Monica Crowley will be the senior director of strategic communications for the National Security Council (NSC), Donald Trump’s transition team announced Thursday.
Dr. Crowley, who holds a PhD in international relations from Columbia University in New York, began her career as a research assistant and confidante to former President Richard Nixon in 1990 until his passing in 1994. She has since been a Fox News analyst, hosted a conservative radio show, and authored several books as well as a column in The Washington Times.
Since its inception by President Harry Truman in 1947, the NSC has served as “the President’s principal forum for considering national security and foreign policy matters.”
President-elect Trump’s transition team also announced the appointment of Lt. Gen. Keith Kellogg Thursday to the position of NSC’s chief of staff and executive secretary.
Lt. Gen. Kellogg and Crowley will serve under the council’s previously announced leaders: retired Lt. Gen. Michael Flynn as national security adviser and K.T. McFarland as deputy national security adviser.
As a figure in the conservative media, a vocal critic of President Obama, with little national leadership experience and outspoken support for Trump, Crowley fits the mold of the president-elect’s previous pattern of appointments and nominations.

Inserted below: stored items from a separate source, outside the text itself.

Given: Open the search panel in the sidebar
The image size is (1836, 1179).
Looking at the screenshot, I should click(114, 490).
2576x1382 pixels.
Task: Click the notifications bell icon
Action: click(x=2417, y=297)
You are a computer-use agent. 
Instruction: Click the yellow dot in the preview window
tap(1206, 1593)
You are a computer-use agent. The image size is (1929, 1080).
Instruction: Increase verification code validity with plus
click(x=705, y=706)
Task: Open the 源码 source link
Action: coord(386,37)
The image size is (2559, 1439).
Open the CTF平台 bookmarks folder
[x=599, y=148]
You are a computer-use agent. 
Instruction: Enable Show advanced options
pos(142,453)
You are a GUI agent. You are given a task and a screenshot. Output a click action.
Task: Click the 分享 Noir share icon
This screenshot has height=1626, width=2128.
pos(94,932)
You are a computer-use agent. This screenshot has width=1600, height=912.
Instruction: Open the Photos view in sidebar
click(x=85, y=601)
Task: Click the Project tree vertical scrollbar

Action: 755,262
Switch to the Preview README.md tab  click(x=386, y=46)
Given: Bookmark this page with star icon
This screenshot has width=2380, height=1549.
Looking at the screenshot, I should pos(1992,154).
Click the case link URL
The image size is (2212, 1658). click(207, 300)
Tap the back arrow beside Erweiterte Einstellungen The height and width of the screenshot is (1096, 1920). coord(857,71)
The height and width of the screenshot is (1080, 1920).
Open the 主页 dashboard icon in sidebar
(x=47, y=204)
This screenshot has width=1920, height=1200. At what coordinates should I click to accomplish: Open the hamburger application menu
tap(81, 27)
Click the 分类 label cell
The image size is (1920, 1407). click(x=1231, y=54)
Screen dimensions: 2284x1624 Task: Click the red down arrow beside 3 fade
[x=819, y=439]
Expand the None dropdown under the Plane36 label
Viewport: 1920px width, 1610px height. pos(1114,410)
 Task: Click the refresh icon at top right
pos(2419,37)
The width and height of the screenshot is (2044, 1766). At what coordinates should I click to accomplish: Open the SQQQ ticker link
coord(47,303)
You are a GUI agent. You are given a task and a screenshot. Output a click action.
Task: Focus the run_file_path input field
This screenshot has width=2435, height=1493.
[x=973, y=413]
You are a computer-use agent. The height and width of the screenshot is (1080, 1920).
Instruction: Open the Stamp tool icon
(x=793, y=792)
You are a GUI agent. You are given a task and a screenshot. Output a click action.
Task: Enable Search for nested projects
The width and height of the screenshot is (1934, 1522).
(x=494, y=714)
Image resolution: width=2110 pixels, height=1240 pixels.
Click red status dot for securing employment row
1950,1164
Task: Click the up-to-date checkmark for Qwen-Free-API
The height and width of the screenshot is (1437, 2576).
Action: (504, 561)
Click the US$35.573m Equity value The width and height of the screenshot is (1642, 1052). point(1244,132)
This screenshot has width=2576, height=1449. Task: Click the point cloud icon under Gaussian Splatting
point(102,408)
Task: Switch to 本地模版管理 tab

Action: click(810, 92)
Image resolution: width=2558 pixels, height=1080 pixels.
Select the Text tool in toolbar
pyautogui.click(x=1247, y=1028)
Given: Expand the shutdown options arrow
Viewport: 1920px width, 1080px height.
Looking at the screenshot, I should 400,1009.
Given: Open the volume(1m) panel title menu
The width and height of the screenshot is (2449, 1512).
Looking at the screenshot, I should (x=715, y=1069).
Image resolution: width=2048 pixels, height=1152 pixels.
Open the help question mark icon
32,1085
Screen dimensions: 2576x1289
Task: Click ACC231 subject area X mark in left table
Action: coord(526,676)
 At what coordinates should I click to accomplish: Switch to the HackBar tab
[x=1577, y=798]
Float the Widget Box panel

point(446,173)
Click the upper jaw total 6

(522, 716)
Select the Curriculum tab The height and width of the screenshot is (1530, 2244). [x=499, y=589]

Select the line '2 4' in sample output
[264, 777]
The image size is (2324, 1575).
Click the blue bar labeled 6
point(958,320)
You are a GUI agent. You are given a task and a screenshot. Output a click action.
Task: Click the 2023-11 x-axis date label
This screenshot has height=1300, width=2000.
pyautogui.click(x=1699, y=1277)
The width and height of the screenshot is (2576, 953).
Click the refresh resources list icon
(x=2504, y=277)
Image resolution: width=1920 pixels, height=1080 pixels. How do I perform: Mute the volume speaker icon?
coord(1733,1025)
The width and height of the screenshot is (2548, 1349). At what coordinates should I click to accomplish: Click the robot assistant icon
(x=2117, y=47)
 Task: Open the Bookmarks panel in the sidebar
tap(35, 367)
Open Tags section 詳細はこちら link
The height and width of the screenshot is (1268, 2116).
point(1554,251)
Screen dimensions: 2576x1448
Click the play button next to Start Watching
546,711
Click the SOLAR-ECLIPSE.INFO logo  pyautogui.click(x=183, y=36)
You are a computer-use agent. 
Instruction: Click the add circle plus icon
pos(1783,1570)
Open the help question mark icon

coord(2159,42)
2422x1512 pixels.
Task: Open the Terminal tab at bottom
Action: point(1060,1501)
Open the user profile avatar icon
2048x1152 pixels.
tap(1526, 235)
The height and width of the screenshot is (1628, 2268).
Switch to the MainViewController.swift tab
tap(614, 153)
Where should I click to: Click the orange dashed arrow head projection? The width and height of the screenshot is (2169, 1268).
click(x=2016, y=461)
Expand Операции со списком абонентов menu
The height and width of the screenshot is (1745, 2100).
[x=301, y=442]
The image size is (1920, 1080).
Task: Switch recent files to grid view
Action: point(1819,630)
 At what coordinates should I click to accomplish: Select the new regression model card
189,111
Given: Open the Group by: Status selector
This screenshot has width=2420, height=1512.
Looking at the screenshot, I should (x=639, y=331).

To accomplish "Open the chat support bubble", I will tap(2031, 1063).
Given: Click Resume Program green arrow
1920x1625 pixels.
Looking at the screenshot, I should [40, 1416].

Ms. McFarland and chief strategist Steve Bannon also have media-related resumes. Top cabinet nominees Ben Carson (for secretary of Housing and Urban Development), Rex Tillerson (for secretary of State), Rick Perry (for secretary of Energy), and Scott Pruitt (Environmental Protection Agency) all have shown similar levels of loyalty to Trump while clearly exhibiting indirect – or nontraditional – experience for their job assignments.
The Christian Science Monitor’s Peter Grier explained the pattern further, comparing Trump’s appointments to a season of "Survivor: Bureaucracy."
But comparing Trump’s staff moves to casting a reality show is not totally over the top. Trump won a stunning victory in large part by providing the media a campaign story they could not resist, producing hundreds of millions of dollars worth of free coverage. Why should he stop the drama now?
But Crowley’s role is anything but insignificant. She will be replacing Ben Rhodes, Obama’s senior national security advisor, who has been "an influential player on foreign policy issues and a close advisor to the president," explains The Washington Post.
As director of strategic communications, Mr. Rhodes ran the Iran-deal messaging campaign and negotiated the reopening of American-Cuban relations. He is the "single most influential voice shaping American foreign policy aside from POTUS himself," says The New York Times. Indeed, Rhodes had "a critical hand in shaping the administration’s global security policies and then selling those policies to the world," adds the Daily Beast.
How Crowley will handle the role, however, is yet to be determined.
"I am deeply honored, humbled and grateful to be asked by the President-elect to join the extraordinary national security team he is assembling," said Crowley in a statement. "With vision, courage and moral clarity, he is committed fully to reestablishing America’s singular place in the world."